[The problem] Below are several entries. Transcribe exactly those lines that fall from the one with "Select the cells" through the one with "Task: Click the red YouTube play icon", end lines included.

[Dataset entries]
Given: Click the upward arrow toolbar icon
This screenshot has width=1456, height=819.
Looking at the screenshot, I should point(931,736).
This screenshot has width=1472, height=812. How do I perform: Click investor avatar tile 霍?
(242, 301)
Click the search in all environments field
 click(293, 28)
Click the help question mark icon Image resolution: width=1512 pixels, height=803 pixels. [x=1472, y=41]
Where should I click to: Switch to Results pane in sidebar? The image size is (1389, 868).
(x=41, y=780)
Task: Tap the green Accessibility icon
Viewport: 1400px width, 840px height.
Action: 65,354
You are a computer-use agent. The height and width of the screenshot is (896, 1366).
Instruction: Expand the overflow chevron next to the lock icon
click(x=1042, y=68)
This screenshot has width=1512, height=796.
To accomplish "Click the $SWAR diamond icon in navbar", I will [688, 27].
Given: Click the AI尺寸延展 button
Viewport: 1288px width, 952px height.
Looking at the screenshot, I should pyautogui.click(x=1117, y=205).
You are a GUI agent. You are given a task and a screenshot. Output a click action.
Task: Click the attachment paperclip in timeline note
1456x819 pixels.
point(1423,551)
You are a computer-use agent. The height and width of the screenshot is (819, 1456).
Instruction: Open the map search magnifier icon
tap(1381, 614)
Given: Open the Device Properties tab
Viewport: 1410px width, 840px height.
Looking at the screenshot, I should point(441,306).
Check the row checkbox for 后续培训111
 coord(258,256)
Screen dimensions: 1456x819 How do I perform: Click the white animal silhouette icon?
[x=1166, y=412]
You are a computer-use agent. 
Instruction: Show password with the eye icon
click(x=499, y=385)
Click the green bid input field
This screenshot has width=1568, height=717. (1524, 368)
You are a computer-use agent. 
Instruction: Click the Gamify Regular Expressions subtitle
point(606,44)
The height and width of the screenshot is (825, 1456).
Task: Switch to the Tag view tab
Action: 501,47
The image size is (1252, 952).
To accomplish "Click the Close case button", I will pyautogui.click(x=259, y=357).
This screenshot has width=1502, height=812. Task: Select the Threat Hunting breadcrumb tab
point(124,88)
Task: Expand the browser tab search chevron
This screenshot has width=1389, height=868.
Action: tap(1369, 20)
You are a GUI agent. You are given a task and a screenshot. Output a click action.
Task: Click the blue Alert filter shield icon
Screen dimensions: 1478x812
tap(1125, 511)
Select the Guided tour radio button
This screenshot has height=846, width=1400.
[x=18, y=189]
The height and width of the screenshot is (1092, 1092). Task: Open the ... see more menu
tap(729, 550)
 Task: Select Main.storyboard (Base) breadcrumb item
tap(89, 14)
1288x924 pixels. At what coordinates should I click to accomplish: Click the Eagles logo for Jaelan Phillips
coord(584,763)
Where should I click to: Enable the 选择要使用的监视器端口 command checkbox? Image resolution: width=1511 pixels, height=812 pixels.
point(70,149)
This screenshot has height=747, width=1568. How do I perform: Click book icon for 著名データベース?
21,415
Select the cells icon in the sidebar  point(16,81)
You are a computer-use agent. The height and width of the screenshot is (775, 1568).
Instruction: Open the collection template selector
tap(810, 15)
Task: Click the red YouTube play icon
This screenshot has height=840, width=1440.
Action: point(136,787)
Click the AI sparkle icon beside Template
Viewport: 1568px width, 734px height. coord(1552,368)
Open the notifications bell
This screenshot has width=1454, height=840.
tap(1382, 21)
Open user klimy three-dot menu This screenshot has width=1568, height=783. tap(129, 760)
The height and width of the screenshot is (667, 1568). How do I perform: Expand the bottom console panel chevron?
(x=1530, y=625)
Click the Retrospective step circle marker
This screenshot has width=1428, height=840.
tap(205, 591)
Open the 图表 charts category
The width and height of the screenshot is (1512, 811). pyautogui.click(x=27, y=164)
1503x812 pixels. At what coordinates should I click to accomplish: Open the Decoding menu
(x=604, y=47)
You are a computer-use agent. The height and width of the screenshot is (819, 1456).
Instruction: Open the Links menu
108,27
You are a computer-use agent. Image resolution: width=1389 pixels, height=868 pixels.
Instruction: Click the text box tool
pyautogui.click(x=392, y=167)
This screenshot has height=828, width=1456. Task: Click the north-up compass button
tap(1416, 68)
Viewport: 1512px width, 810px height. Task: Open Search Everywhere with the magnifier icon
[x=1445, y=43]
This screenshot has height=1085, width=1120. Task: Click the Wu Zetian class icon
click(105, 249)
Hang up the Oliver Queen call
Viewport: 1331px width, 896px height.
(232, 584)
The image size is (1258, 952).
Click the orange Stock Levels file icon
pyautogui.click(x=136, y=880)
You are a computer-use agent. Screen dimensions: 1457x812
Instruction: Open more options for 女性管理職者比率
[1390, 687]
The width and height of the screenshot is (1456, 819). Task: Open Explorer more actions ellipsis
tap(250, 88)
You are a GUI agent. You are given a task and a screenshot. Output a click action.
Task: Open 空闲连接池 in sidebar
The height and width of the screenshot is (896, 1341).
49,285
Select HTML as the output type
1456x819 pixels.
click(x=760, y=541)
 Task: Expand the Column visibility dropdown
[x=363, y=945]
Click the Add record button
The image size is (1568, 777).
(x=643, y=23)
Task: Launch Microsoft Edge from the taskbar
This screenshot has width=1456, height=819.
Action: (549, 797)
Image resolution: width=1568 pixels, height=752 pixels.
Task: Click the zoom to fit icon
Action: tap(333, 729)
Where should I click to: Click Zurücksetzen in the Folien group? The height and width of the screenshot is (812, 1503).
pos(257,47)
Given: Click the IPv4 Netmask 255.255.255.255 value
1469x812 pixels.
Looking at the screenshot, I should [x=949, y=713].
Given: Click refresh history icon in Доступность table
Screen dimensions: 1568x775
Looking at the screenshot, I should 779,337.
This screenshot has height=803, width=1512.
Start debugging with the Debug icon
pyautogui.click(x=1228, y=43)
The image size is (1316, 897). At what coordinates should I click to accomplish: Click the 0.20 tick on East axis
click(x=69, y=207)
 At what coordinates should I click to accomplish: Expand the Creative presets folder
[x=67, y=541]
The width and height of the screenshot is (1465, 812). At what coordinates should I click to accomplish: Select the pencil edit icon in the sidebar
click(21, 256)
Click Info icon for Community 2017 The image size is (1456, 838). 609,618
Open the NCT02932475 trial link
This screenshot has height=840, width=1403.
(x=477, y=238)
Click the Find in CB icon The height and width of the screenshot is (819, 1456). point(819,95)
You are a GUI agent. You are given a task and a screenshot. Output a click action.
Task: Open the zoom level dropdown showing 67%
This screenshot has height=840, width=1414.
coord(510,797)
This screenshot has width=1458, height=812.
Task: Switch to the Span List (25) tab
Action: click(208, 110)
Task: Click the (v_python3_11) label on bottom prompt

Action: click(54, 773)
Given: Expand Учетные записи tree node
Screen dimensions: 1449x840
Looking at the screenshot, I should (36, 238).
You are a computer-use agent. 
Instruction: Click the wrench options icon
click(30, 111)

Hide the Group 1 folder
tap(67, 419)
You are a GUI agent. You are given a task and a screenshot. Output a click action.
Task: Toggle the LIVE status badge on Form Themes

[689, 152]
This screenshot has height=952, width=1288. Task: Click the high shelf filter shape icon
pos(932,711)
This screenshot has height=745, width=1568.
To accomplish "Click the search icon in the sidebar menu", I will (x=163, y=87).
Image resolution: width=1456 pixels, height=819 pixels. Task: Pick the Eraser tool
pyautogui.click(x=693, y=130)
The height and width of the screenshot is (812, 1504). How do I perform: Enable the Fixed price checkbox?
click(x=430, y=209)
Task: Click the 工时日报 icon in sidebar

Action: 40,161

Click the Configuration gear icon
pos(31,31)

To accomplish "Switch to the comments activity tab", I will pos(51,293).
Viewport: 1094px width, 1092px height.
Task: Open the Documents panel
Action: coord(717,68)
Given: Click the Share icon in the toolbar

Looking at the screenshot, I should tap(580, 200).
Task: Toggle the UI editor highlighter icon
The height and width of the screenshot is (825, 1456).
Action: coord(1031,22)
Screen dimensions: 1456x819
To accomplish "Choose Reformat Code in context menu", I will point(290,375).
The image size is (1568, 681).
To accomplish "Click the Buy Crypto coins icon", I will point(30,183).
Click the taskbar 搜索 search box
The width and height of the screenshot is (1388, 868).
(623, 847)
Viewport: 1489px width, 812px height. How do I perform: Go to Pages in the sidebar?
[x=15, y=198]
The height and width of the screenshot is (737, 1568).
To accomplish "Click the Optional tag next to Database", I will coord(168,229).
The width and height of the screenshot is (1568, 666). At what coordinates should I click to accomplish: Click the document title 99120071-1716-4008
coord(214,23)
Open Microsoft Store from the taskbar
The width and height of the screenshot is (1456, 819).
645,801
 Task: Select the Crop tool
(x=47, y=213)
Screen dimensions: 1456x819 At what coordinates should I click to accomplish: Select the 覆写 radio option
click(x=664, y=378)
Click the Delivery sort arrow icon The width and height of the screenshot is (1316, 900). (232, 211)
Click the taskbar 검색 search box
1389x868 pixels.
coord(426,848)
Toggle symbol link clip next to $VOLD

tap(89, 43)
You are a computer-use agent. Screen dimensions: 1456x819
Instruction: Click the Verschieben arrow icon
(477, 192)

[Answer area]
Select the cells icon in the sidebar  point(16,81)
You are a computer-use agent. The height and width of the screenshot is (775, 1568).
Instruction: Open the collection template selector
tap(810, 15)
Task: Click the red YouTube play icon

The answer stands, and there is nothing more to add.